Типичная драма абсурда с ситуацией, продолжающей логику отступления от «правды жизни», решена в эстетско-декадентском стиле с тщательно отшлифованными ритмом и интонациями.
Из-за чего «Зулейка Добсон» начинает напоминать не Оскара Уайльда (хотя Макс Бирбом и любит перечислять женские украшения и драгоценные камни), но Михаила Булгакова с его рафинированной, точечно расписанной иронически-фантастической мизантропией.

Сюзан Зонтаг именно «Зулейкой Добсон» открывает список вещей и явлений, которые следует отнести к кэмпу (дальше последовали светильники от Тиффани, «Саграда Фамилия» Гауди и, например, оперы Беллини или Рихарда Штрауса) - чему-то чрезмерному и эстетически засахаренному: почти весь декаданс, почти всё ар нуво подпадает под эти описания, в которых, кстати, на русский взгляд, существует масса несостыковок, так как, описывая кэмп, Зонтаг создаёт ещё одну «Энциклопедию китайского императора», принципиально ассиметричную разомкнутую в бесконечность.

Так, назначая кэмпом не только «порнофильмы, увиденные без вожделения» (чем это отличается от упоминаемых у Борхеса животных, «издалека кажущихся мухами»?), но и экспериментальные (штучные, тупиковые) вещи, типа творений Гауди, ближе к финалу своего блистательного и отважного эссе, Зонтаг корректирует позицию.

«Всё, что оригинально противоречивым или бесстрастным образом - не Кэмп. Также ничто не может быть Кэмпом, если оно не кажется порождённым неукротимой, фактически неуправляемой чувствительностью. Без страсти получается лишь псевдо-Кэмп, который лишь декоративен, безопасен, одним словом, элегантен».

Да и вообще, вот что выходит, когда за методологию искусствоведения берётся писатель, интуицией подменяя чёткость: «Некоторое произведение искусства может быть достаточно близким к Кэмпу, но так и не стать им, будучи слишком удачным. Фильмы Эйзенштейна навряд ли Кэмп, несмотря на все их преувеличения: они слишком удачны (драматически), без малейшей натяжки. Если бы они были немножко больше «чересчур», они были бы отличнейшим Кэмпом - в частности «Иван Грозный», первый и второй фильм. То же самое относится и к рисункам и картинам Блейка, бредовым и манерным.
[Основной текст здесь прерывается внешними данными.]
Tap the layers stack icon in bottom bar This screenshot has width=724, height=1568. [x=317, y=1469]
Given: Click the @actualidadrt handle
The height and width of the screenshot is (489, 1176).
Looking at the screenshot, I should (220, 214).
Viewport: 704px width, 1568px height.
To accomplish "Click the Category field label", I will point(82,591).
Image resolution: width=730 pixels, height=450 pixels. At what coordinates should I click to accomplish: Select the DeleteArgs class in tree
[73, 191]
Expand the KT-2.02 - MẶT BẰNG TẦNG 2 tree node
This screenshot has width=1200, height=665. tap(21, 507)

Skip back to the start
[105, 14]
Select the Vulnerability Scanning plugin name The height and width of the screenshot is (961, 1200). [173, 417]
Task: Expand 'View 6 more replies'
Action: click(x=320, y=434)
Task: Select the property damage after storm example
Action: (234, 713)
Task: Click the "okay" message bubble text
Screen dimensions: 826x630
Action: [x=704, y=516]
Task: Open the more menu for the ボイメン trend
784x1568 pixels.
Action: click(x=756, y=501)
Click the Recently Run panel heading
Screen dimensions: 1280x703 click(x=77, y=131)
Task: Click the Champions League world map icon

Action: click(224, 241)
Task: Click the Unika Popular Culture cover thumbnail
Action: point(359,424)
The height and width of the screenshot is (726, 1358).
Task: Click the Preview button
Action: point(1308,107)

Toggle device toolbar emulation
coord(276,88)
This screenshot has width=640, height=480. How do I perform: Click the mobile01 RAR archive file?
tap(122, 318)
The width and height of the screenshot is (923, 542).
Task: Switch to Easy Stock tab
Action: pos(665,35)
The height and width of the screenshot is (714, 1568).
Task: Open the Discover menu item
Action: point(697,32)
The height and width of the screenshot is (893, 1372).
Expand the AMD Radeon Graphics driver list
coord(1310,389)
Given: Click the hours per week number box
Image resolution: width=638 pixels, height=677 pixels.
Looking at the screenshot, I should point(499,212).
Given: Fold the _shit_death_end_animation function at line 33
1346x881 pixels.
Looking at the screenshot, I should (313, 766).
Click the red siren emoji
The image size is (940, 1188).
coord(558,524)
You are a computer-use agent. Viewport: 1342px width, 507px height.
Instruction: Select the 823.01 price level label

Они не становятся Кэмпом, хотя ар нуво, заражённое Блейком, уже Кэмп».

Вполне возможно, Зонтаг нарочно создала в 1964-м году такую повышенно суггестивную конструкцию, чтобы её, затем толковали.
Ведь даже из приведённых выписок непонятно, почему именно «Зулейка Добсон» открывает перечисление артефактов - из-за того, что она выполнена без страсти (автора ее, Макса Бирбома вспоминают, кстати, образцовым асексуалом), излишне элегантна или в ней наличествуют драматургические натяжки?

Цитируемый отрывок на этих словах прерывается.